O que o governo deseja, conforme em comunicado oficial em seu portal, é facilitar fins pedagógicos visando a “saúde mental, física e psíquica de crianças e adolescentes, promovendo um ambiente escolar mais saudável e equilibrado” (MINISTÉRIO DA EDUCAÇÃO).
Enfim, há de se examinar a nova lei de restrição do uso de celulares em escolas cuidadosamente, antes de expedir quaisquer julgamentos precipitados e descontextualizados ou até politizados. Parece-nos que essa “reforma didática” vem para tentar fortalecer a necessária e muitas vezes delicada relação da educação com seu entorno social e econômico, no caso, primando pela utilização adequada de tecnologias digitais no processo de aprendizagem.
Essa abordagem é, então, bem-vinda: a utilização de celulares nas escolas e nas metodologias de aprendizagem, não apenas de crianças e adolescentes. É inegável que vivemos a Era Digital, e, mais recentemente, traspassamos as portas da Era da Inteligência Artificial (IA). Precisamos nos adaptar, como professores, alunos, cidadãos, seres humanos, enfim, às realidades que nos cercam, ao mesmo tempo em que temos a possibilidade de modificá-las, de preferência para nosso bem e o bem comum.

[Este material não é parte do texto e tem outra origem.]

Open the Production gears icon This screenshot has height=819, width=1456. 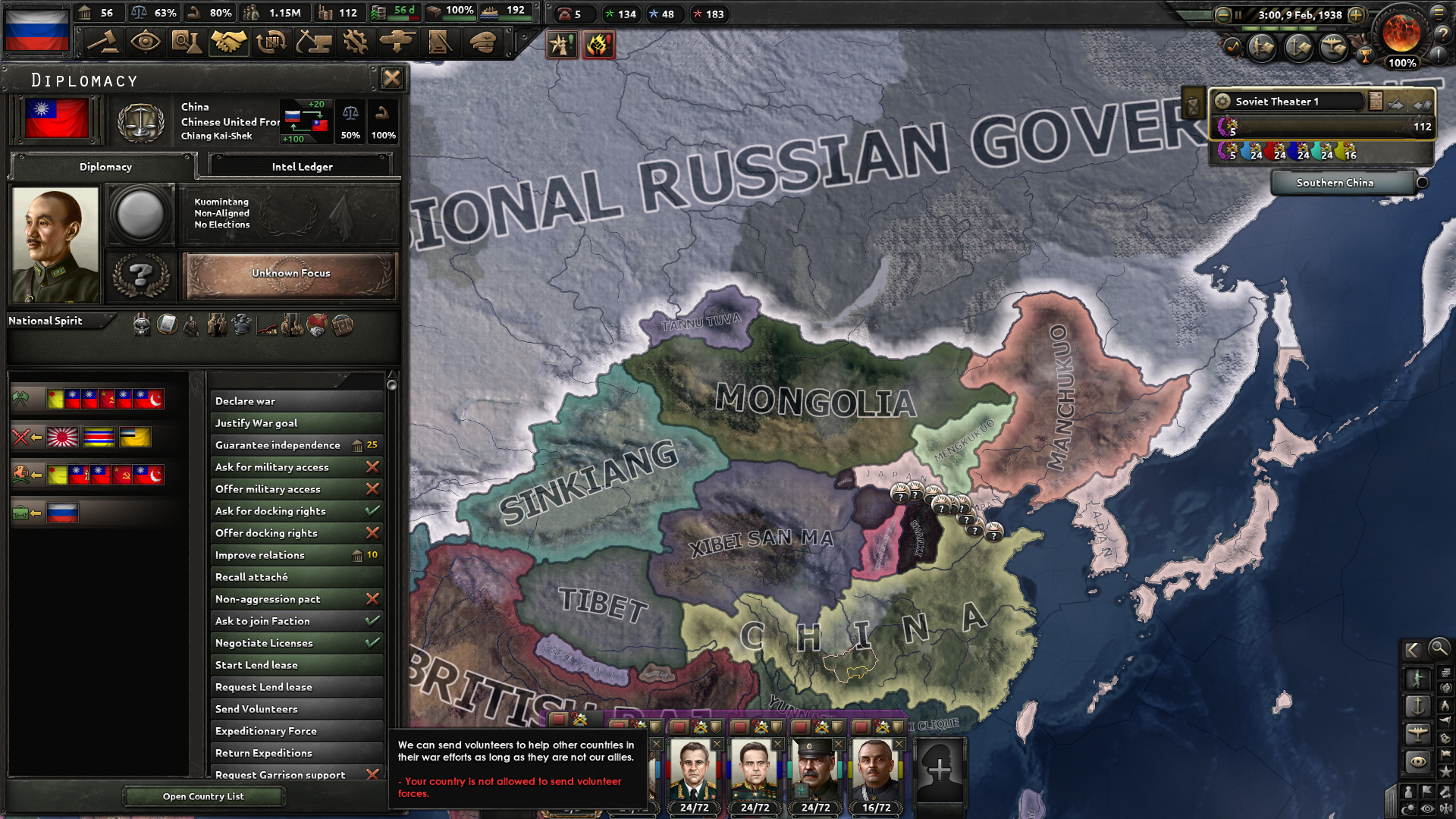356,42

Para saber que resultados terá essa determinação sobre a restrição do uso de celulares em escolas no Brasil, é recomendável esperar um tempo. Não se pode prever com exatidão fenômenos ou consequências sociais, ainda mais no “turbilhão” que vivemos hoje. Não se pode, tampouco, negar a influência e importância da tecnologia digital na Era Digital, ainda que consideremos qualquer tecnologia como uma faca de dois gumes – depende de como é utilizada. Daí vem a lei: como melhor utilizar a tecnologia digital nas escolas, e até no Ensino Superior e EaD (Ensino a Distância), a fim de potencializar, e não trazer prejuízos e confusão à Didática, que é o estudo dos métodos de aprendizagem.
Procure se informar, como pai, mãe, responsável por estudante, ou como aluno(a), sobre a Lei 15.100/2025. Converse com professores, crianças, adolescentes, reflita. A aprendizagem, em qualquer área, é um organismo vivo, em constante mudança, buscando suprimir equívocos do passado e manter acertos ou escolhas promissoras no âmbito educacional.

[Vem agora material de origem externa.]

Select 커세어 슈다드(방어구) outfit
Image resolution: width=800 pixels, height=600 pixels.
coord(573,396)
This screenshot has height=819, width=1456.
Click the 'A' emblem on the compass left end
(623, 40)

O conselho que queremos dar aqui é, afinal: repense seu uso pessoal do celular (smartphone, computadores, aparelhos digitais), para além das instituições de ensino. Devemos estar atentos a nossos pensamentos, atitudes e comportamentos, sempre buscando melhorar a nós mesmos e à sociedade em que vivemos. Muito se tem falado sobre o excesso de telas, em todas as idades, e até a “abstinência” delas (nomofobia, medo da ausência do celular por perto), assim como os danos que os ecrãs podem provocar à saúde neurológica e mental em geral.